Stories of Early Japanese Residents in Hong Kong

Stories of Meiji-era Japanese residents and their final resting place in Hong Kong.

The Hong Kong Cemetery in Happy Valley is home to over 470 graves connected to the city’s Japanese population. Most of these graves belong to individuals who died during the Meiji era (1868–1912), a remarkable period of modernization and opening up of Japan that saw thousands of its inhabitants travel to other parts of the world to study, work, and settle. Who were these people? What were they doing in Hong Kong? And why were unbaptized Japanese buried in what was called at one time the "Protestant Cemetery"?

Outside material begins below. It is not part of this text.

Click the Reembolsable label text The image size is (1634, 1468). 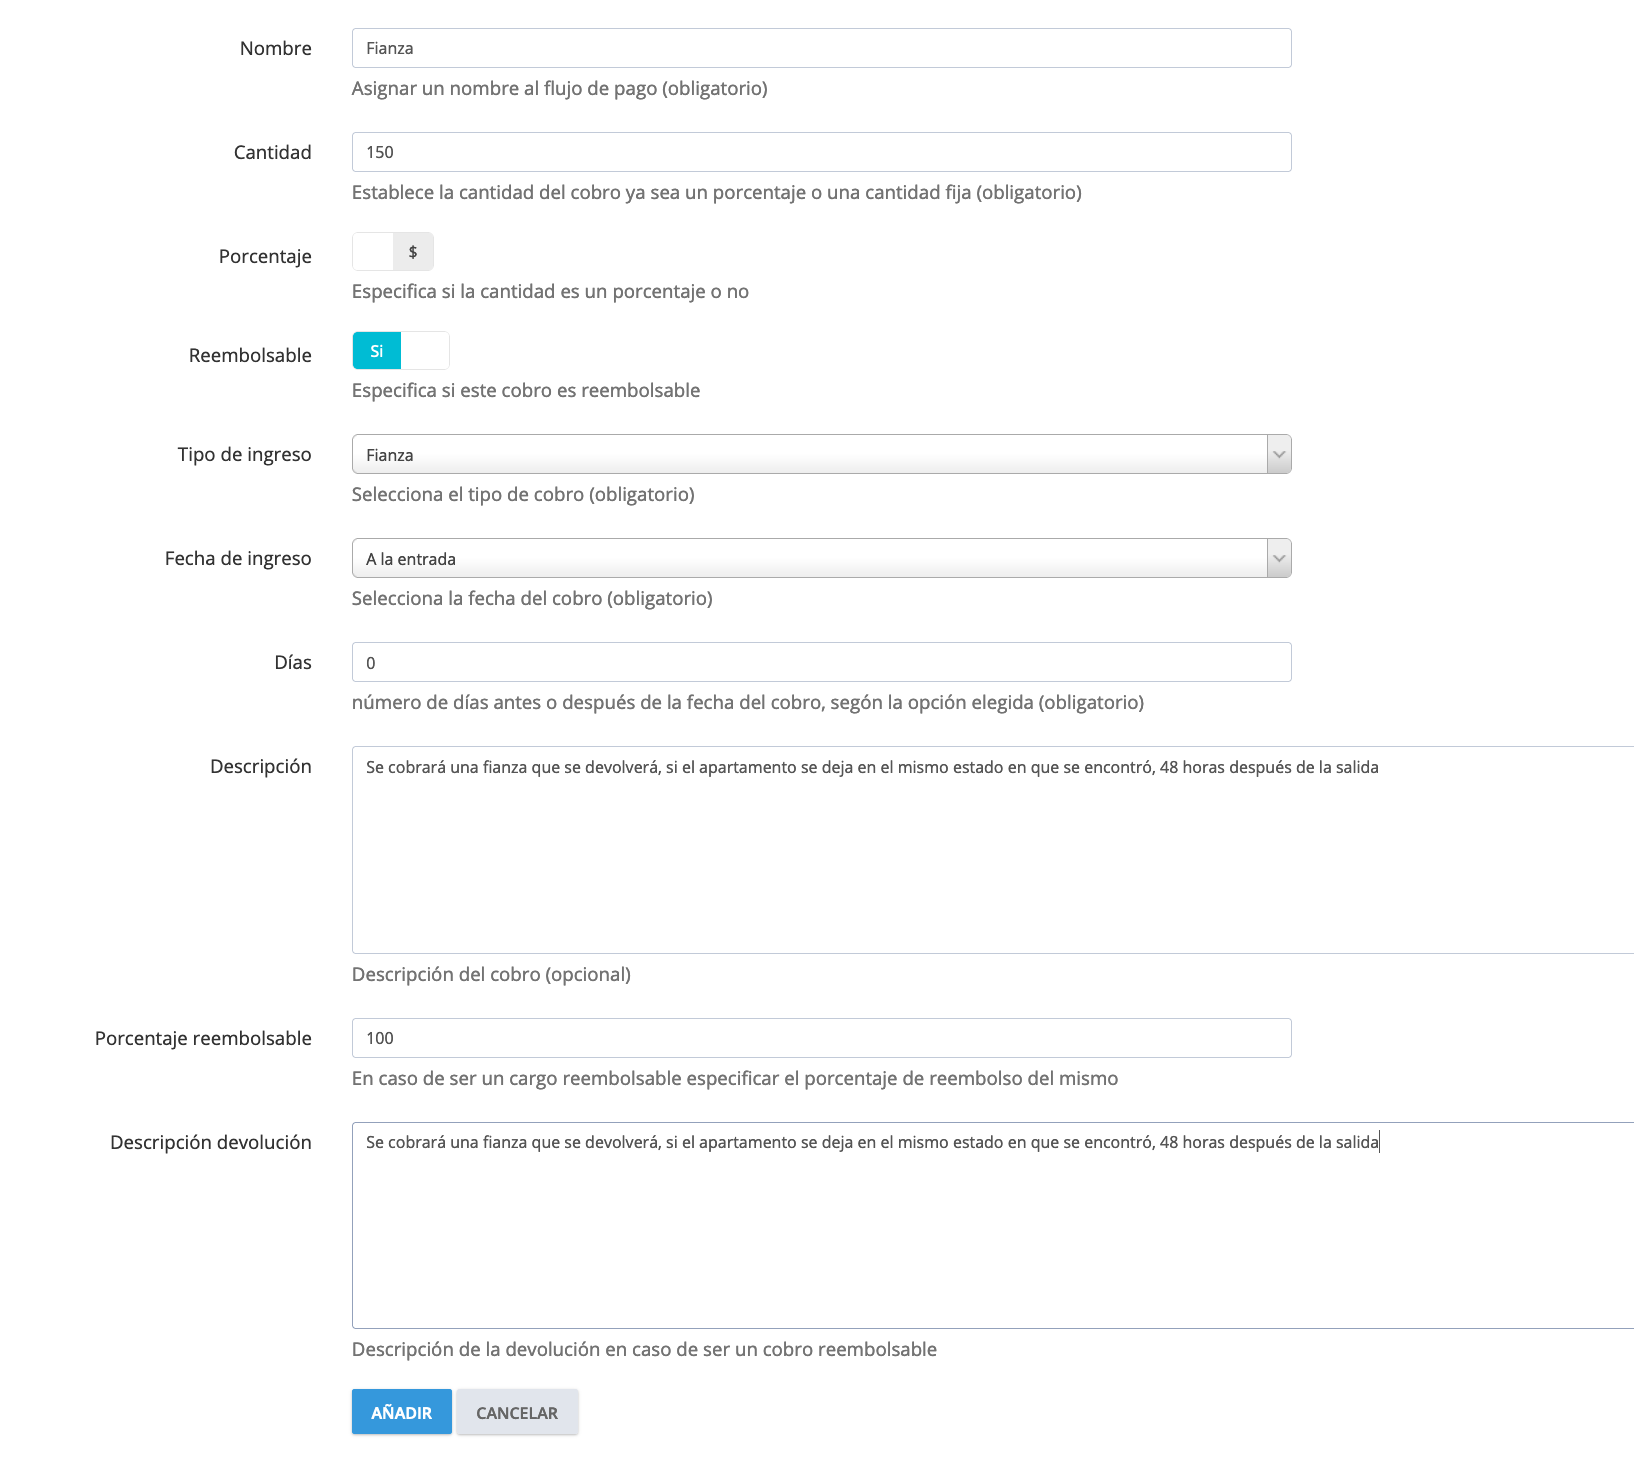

Hong Kong’s Meiji-era Japanese community was one of two halves. Company executives sat atop the social ladder and karayuki-san, or prostitutes, occupied the lower echelons, with tradespeople and professionals somewhere in between. By revealing the personal journeys of these mostly forgotten Japanese, the authors aim to add to transnational perspectives on Hong Kong and Japan during the late nineteenth and early twentieth centuries, as well as increase recognition of this fragmented community’s place in the development of this diverse city.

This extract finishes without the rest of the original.